Alternatively, if a person is found guilty, consideration may be given to dismissing the charge without recording a conviction pursuant to section 19B of the Crimes Act 1914 (Cth). In doing so, the decision-maker will take into consideration relevant factors, such as the character, record and health of the person, the nature and circumstances of the offence and whether it is inexpedient to inflict any punishment.

  1. A tax lawyer can provide advice on how to minimise the penalty.

One of the key things that the Court will take into account in deciding the sentence is whether the defendant has done the right thing since the charges were brought. If the returns have been lodged, the Court will take a more favourable view. If more time is needed, the defendant can request an adjournment for more time to get everything in order.

If there is a failure to lodge the returns before the Court makes its final decision, then a higher penalty and an order from the Magistrate to lodge the documents within 90 days is likely to be received. If this Court order is not complied with, higher penalties and potential jail time may be received.

Furthermore, it is important to provide evidence that may persuade the Court that a conviction is not warranted. This may involve the commissioning of a report from a forensic psychologist setting out any mental health issues which may have prevented the taxpayer from attending to their affairs or which made doing so difficult.

  1. It is important to note that company directors may also be liable for offences committed by the company.

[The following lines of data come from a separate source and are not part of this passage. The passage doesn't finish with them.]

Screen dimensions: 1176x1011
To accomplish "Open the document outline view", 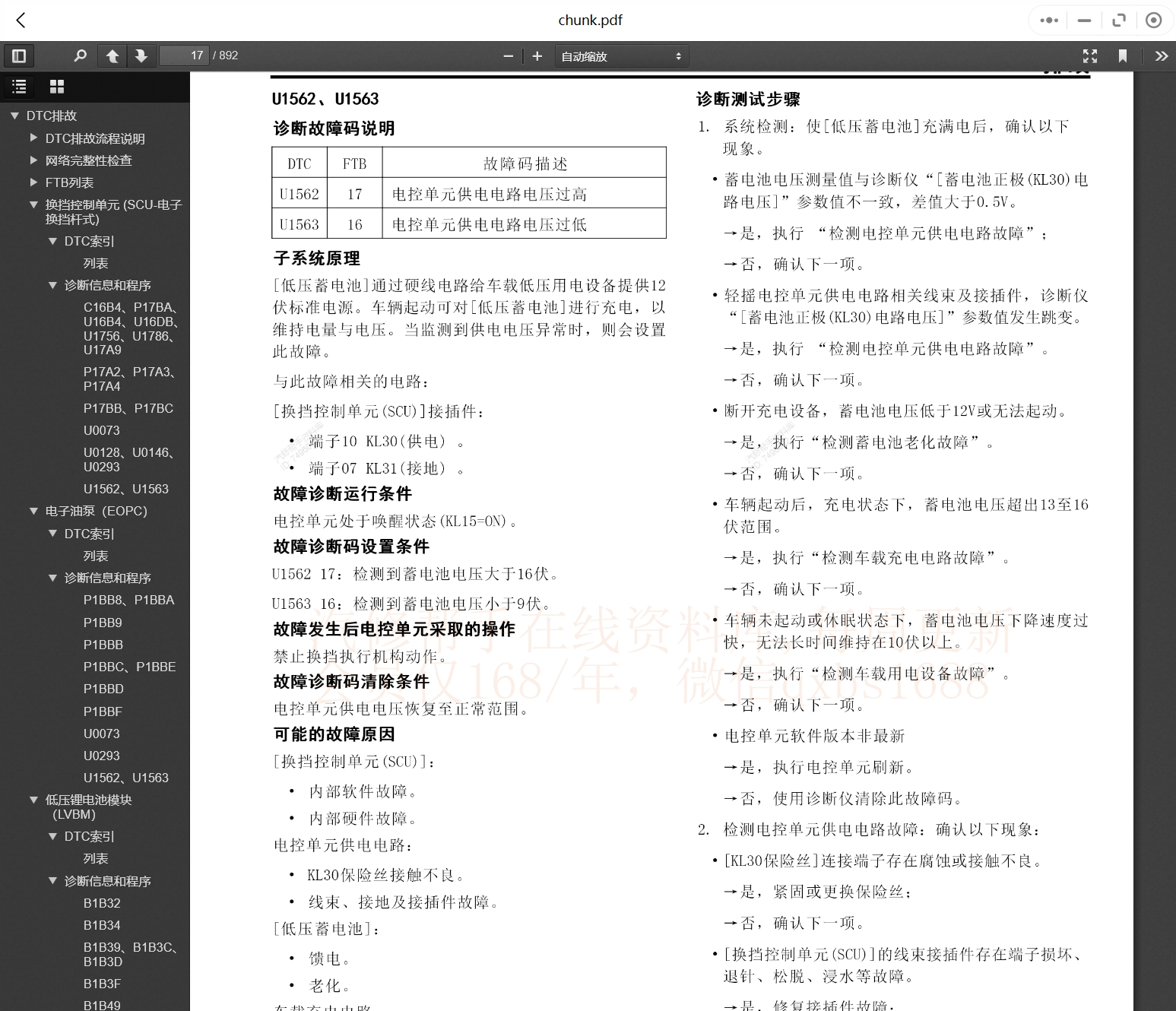I will [19, 86].
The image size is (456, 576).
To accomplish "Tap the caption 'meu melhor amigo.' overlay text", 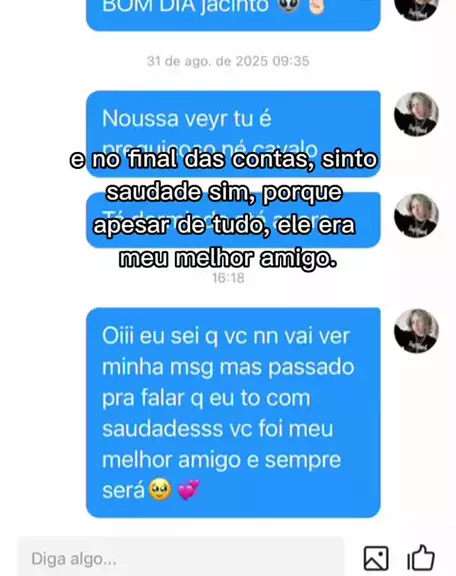I will [x=228, y=259].
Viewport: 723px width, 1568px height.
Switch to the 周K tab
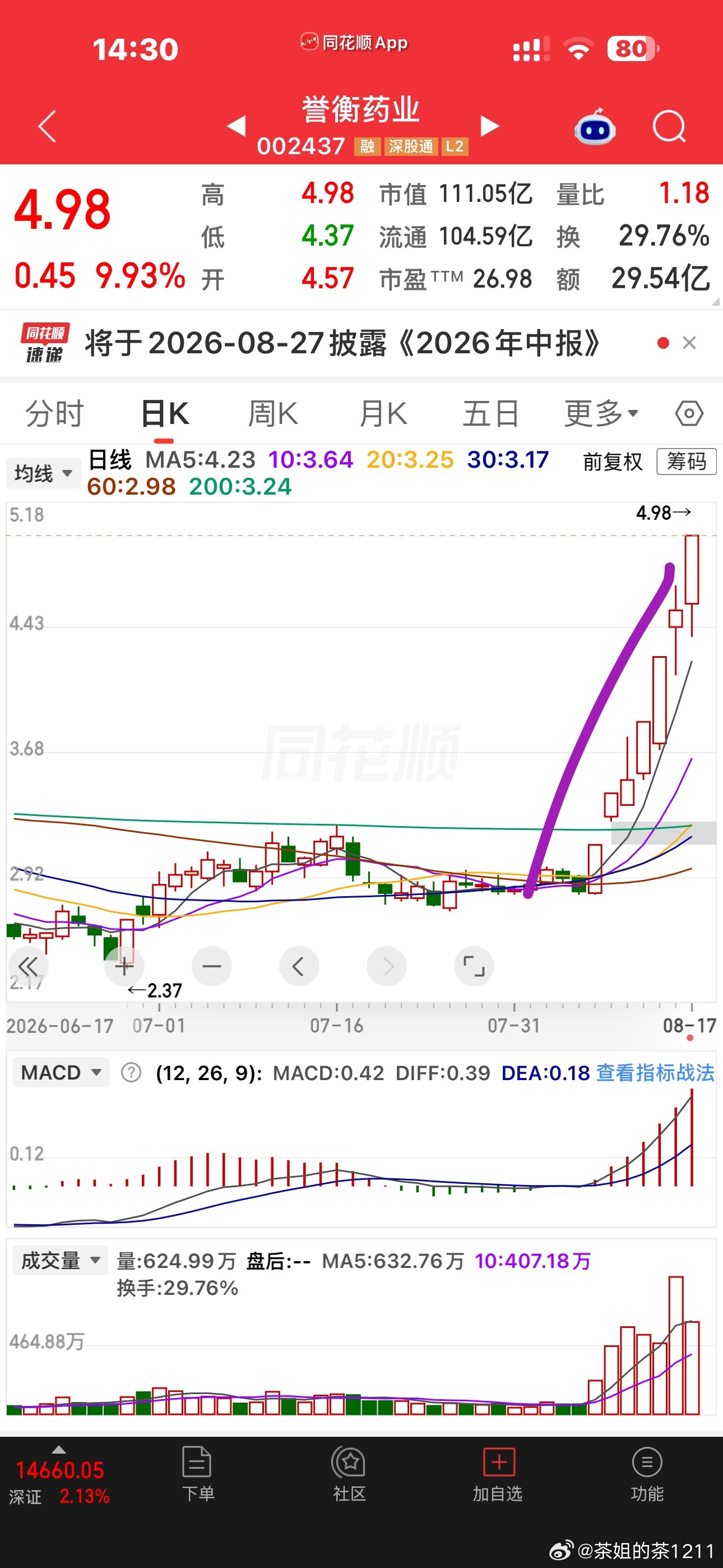(x=272, y=414)
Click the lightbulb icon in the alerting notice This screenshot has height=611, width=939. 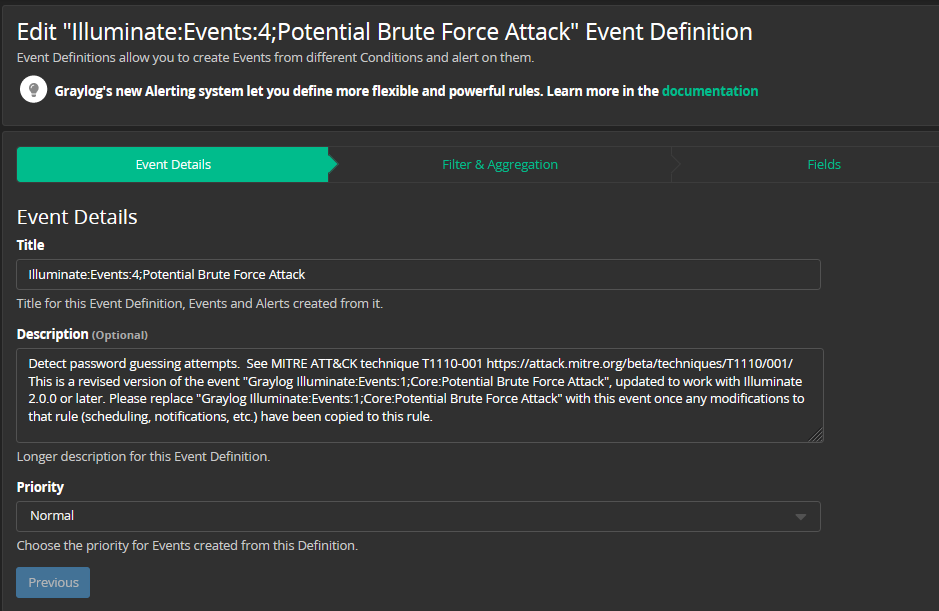pos(34,90)
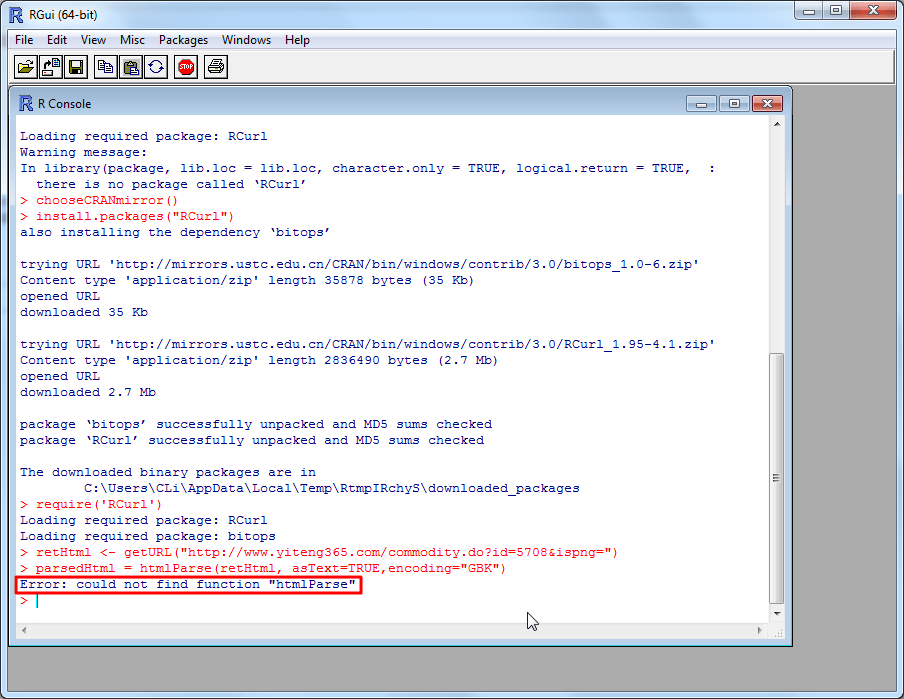Viewport: 904px width, 699px height.
Task: Open the Windows menu
Action: tap(246, 40)
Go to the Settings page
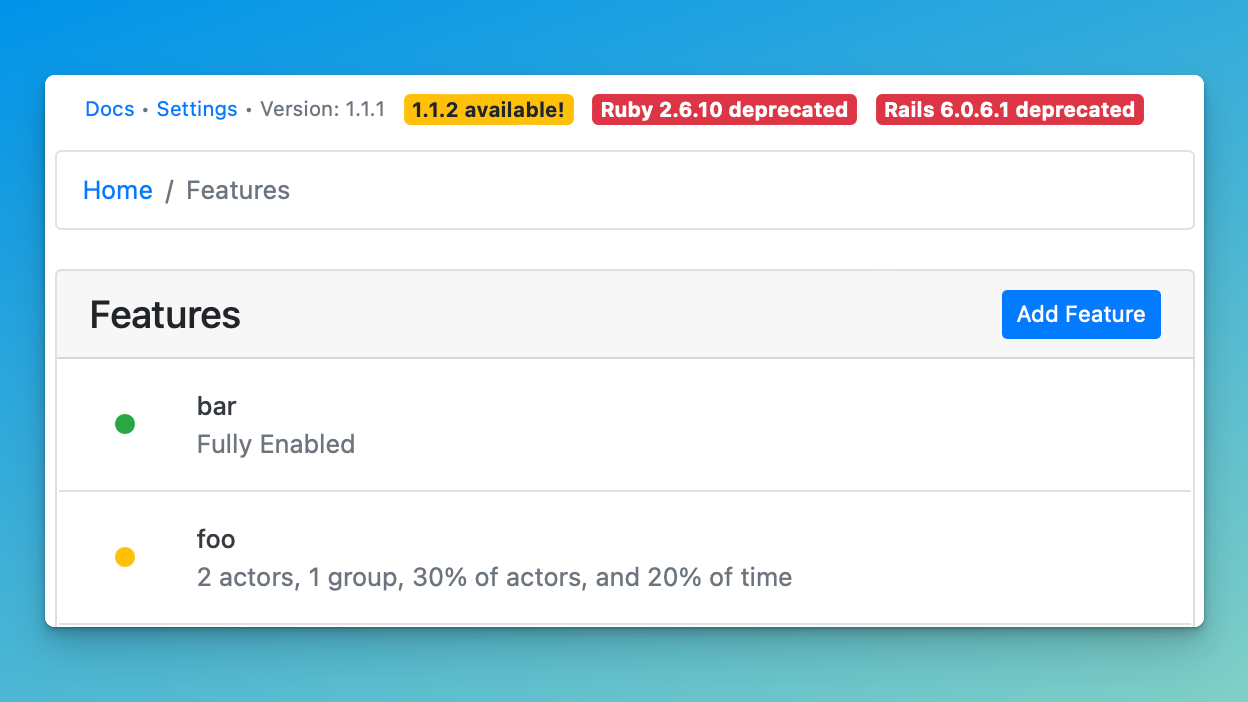1248x702 pixels. [197, 109]
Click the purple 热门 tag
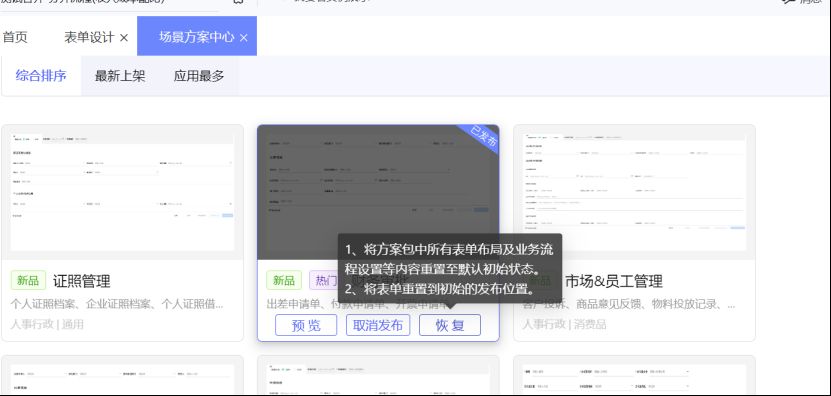The image size is (831, 396). (x=324, y=280)
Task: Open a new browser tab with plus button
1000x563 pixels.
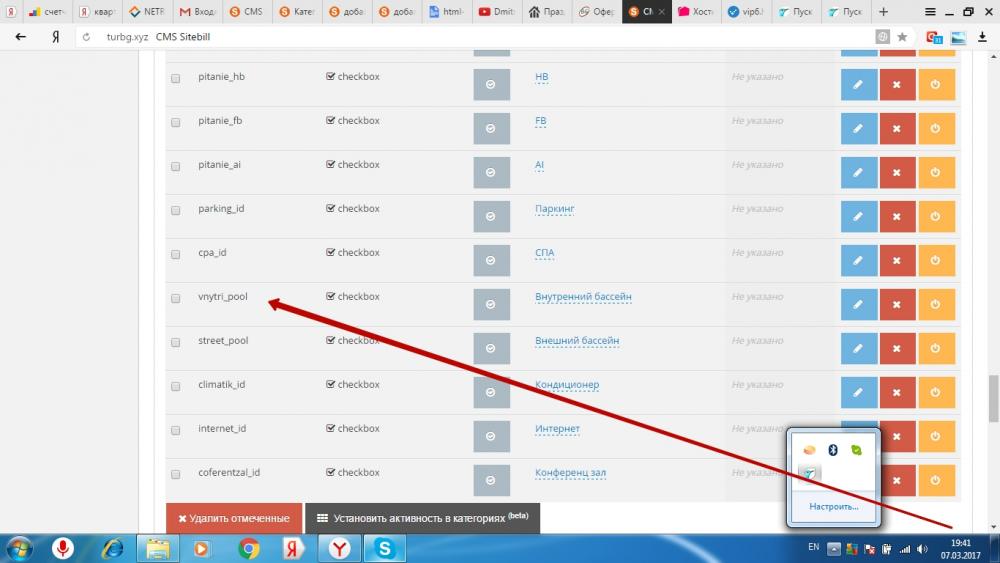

Directors may be prosecuted personally for tax offences committed by the company. It is a defence to liability if the director can prove that he or she did not aid, abet, counsel or procure the act or omission of the company and was not in any way knowingly involved in or a party to that act or omission.

Usually, the ATO will prosecute the company rather than the individuals who manage it. However, a director may be personally liable in circumstances where:

  • The company has insufficient assets; or
  • The directors were deliberately using the company to defeat the operation of tax laws; or
  • Where the company has already been prosecuted for a tax offence and it is apparent that the prosecution has not deterred the company from re-offending.
  1. Finally, tax payers are deemed to be guilty until proven innocent.

It is important to note that, unlike other areas of law, those charged with certain tax offences by the ATO shoulder the burden of proving their innocence. According to section 8L of the Taxation Administration Act 1953, the legal burden lies on the defendant to establish defences to the charges of making false or misleading statements and incorrectly keeping records.

This is despite evidence given to a parliamentary inquiry that small business and individual taxpayers often lack the resources to fight. This fact, combined with the ATO’s extensive powers to gather information, means that it is extremely difficult to prove innocence. Due to the strict nature of tax offences, we recommend seeking legal advice from an experienced tax lawyer as soon as a tax dispute arises.

Want to know what Butlers can do to help with a tax dispute? Please don’t hesitate to contact one of our experienced solicitors at Butlers Business and Law on (02) 4929 7002 or fill out an enquiry form on our website.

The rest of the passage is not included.